The program they were talking about was funded under CSAT’s Assertive Adolescent and Family Treatment (AAFT) grant program, which helped communities implement the Adolescent Community Reinforcement Approach (A-CRA) coupled with Assertive Continuing Care (ACC), both evidence-based substance abuse treatment approaches for adolescents. (The treatment protocols are in the public domain.) We also required grantees to use the Global Appraisal of Individual Needs (GAIN) to assess teens for the program.
 
Over the last several years, CSAT has been requiring that some sites receiving its adolescent treatment grants implement a specified evidence-based practice (in this case, A-CRA and ACC, along with the use of the GAIN). But we’ve taken this a step further: under a contract with Chestnut Health Systems, we also provide training and certification in the GAIN and in the evidence-based treatment practice specified by the grant.
 
A preliminary look at treatment outcomes suggests that this approach seems to be effective. We recently used our Government Performance and Results Act (GPRA) data to look at the relative effectiveness of this approach – requiring an evidence-based practice and funding training and certification -- versus requiring providers to implement the evidence-based practice but leaving it up to them to use their grant funds to get the necessary training. Here’s what we see so far:
 

  • At six months post-intake, the abstinence rates for the A-CRA/ACC youth cohorts in the AAFT grant program have improved by 69.3%.
  • For youth in other programs we fund that do not require what the AAFT program does (use of the GAIN, mandatory training, supervision and monitoring leading to certification), the increase in abstinence at six months post-intake varies by program from 21% to 40%.

 
Of course, the caveat is that I’m not reporting numbers in each group, level of severity, etc.
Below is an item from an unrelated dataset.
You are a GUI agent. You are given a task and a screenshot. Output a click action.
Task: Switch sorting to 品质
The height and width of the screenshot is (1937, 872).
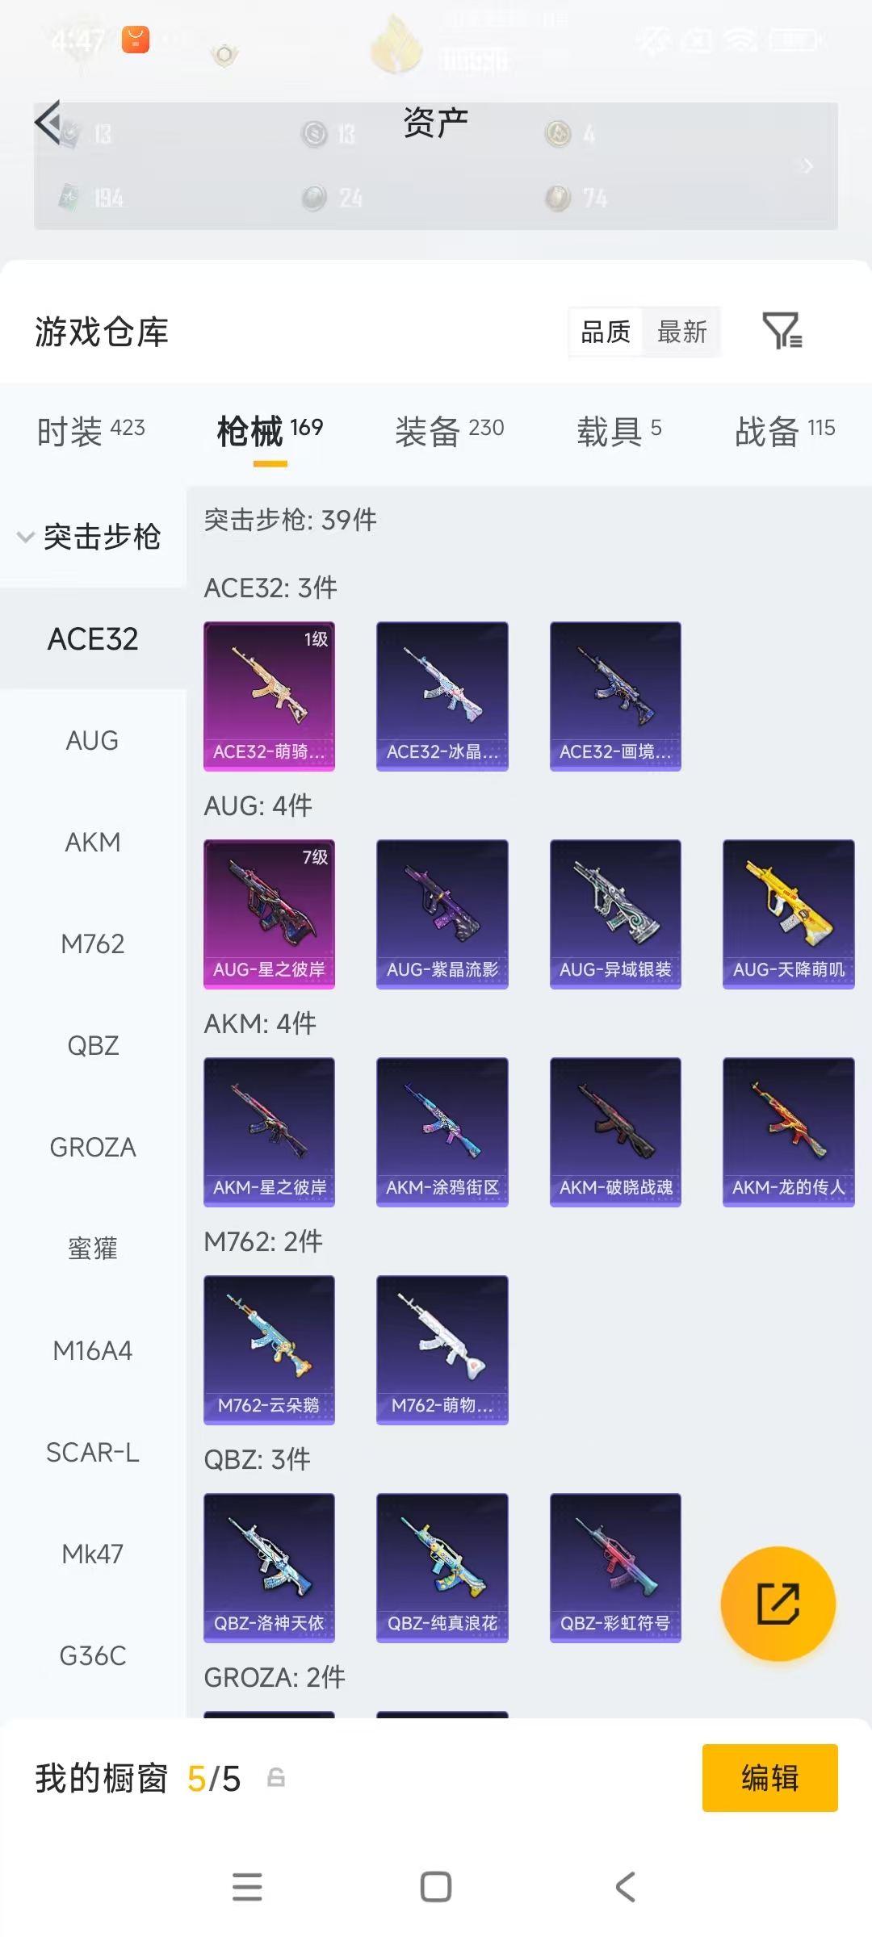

These will be available at a later date, when the final results are published in a professional journal. However, I have confidence that these differences are significant, and that we are not comparing apples to oranges.
 
The jury is still out on how well the treatment programs in the AAFT program will be able to sustain these treatment approaches, but another reason for mandating their use, training for them, and then monitoring them carefully is that when the grant funds are gone, treatment programs should still have their own staff who can themselves train, supervise and monitor new clinicians in the approaches. Hopefully, they’ll have teens and their caregivers telling them how grateful they are for a long time to come.